Stored data
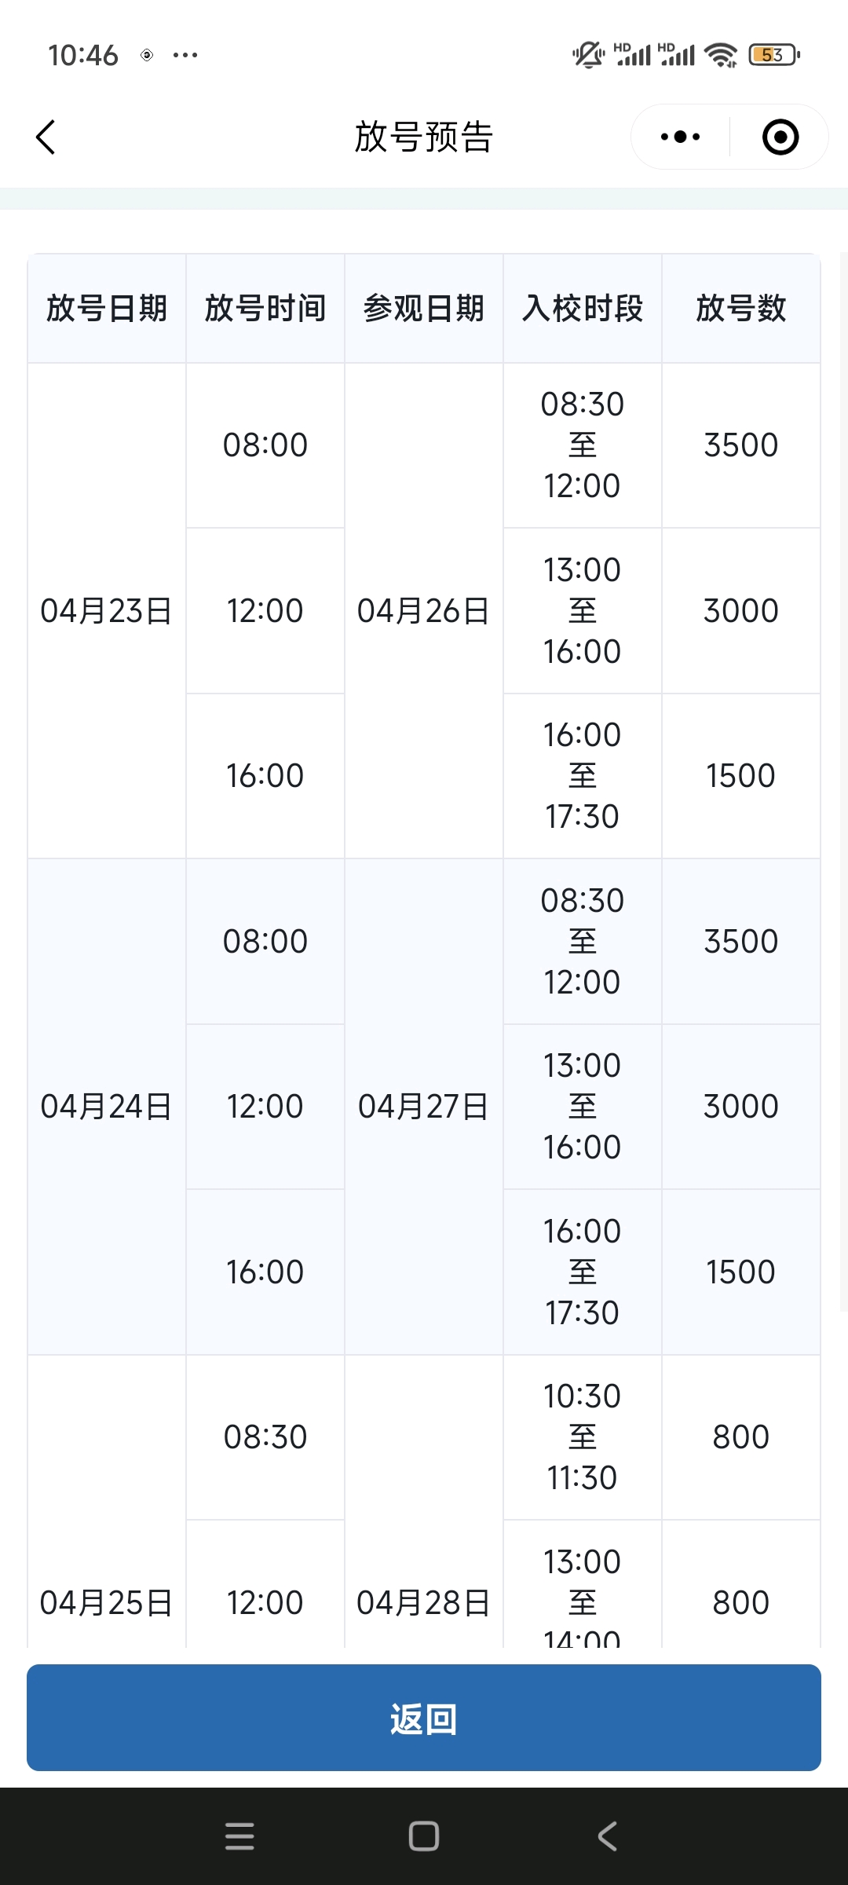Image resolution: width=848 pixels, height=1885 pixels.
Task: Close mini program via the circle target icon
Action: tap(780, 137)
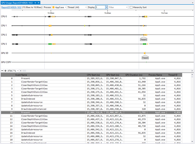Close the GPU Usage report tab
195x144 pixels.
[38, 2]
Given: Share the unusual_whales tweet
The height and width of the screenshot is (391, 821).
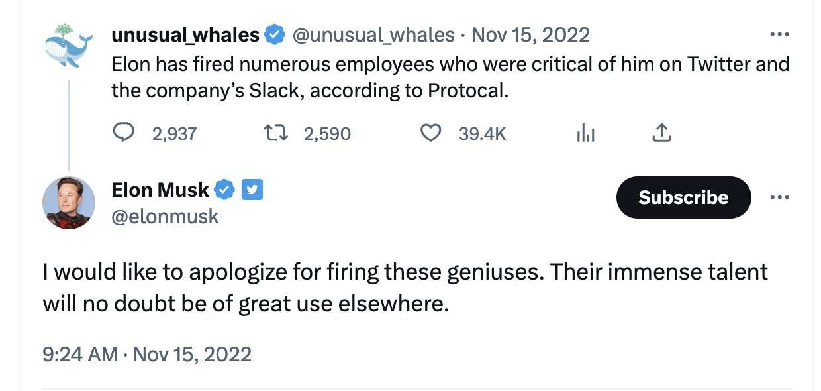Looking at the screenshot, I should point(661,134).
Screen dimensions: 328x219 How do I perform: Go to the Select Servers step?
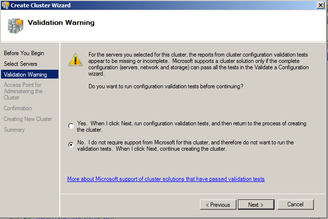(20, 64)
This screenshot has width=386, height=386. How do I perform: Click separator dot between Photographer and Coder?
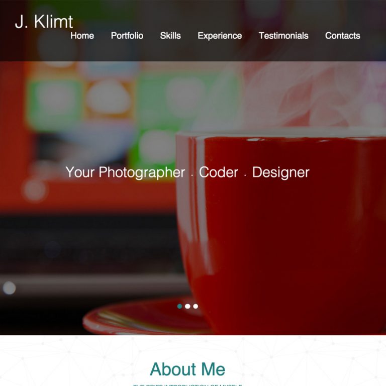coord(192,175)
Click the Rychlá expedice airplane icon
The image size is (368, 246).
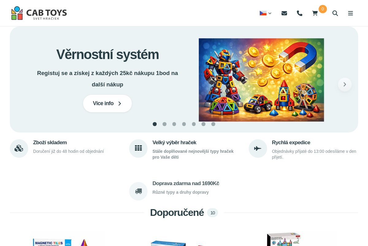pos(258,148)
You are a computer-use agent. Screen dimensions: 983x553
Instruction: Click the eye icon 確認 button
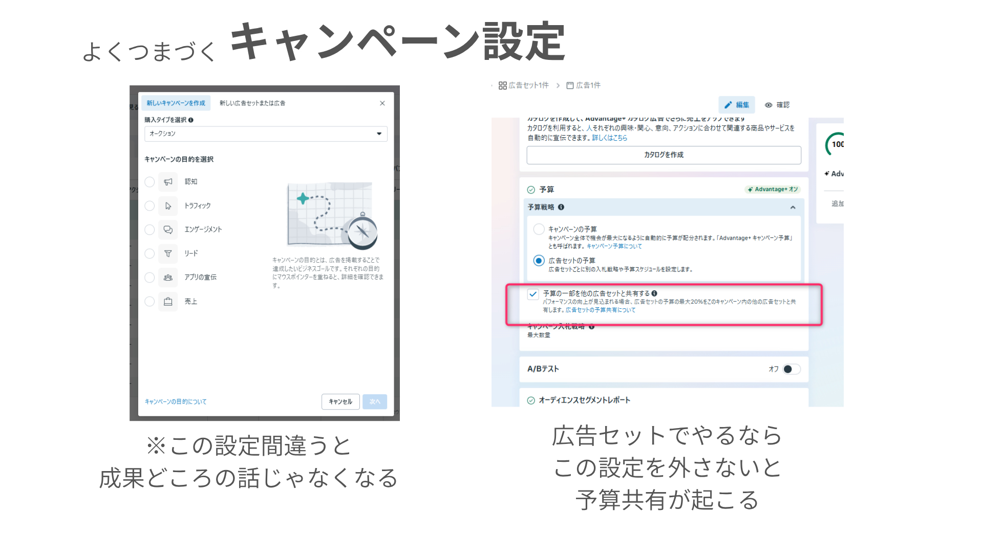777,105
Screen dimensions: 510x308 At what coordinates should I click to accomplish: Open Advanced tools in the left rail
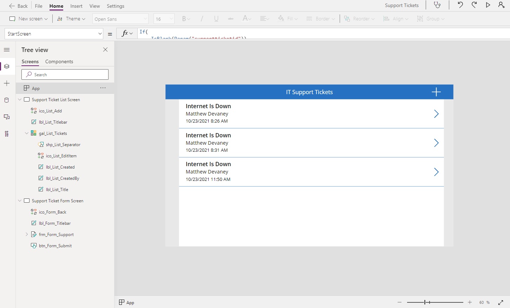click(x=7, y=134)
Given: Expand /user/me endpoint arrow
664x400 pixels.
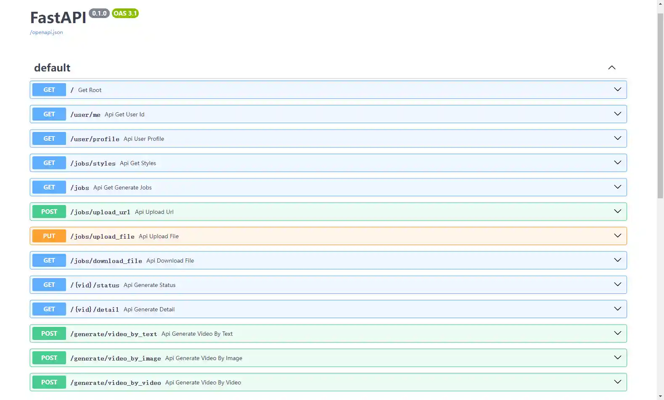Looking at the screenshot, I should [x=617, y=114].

## Given task
Rewrite the stored data above as a numbered list with one item per line, skipping any blank lines. Leave the pictures out of your answer.

## In response
1. Image resolution: width=848 pixels, height=1885 pixels.
2. Task: Close mini program via the circle target icon
3. Action: tap(780, 137)
4. Close the GPU Usage report tab
5. 195x144 pixels.
6. [38, 2]
7. Given: Share the unusual_whales tweet
8. The height and width of the screenshot is (391, 821).
9. Looking at the screenshot, I should point(661,134).
10. Screen dimensions: 328x219 How do I perform: Go to the Select Servers step?
11. (20, 64)
12. This screenshot has width=386, height=386. How do I perform: Click separator dot between Photographer and Coder?
13. coord(192,175)
14. Click the Rychlá expedice airplane icon
15. The image size is (368, 246).
16. pos(258,148)
17. You are a computer-use agent. Screen dimensions: 983x553
18. Instruction: Click the eye icon 確認 button
19. 777,105
20. Screen dimensions: 510x308 At what coordinates should I click to accomplish: Open Advanced tools in the left rail
21. click(x=7, y=134)
22. Given: Expand /user/me endpoint arrow
23. 664x400 pixels.
24. Looking at the screenshot, I should [x=617, y=114].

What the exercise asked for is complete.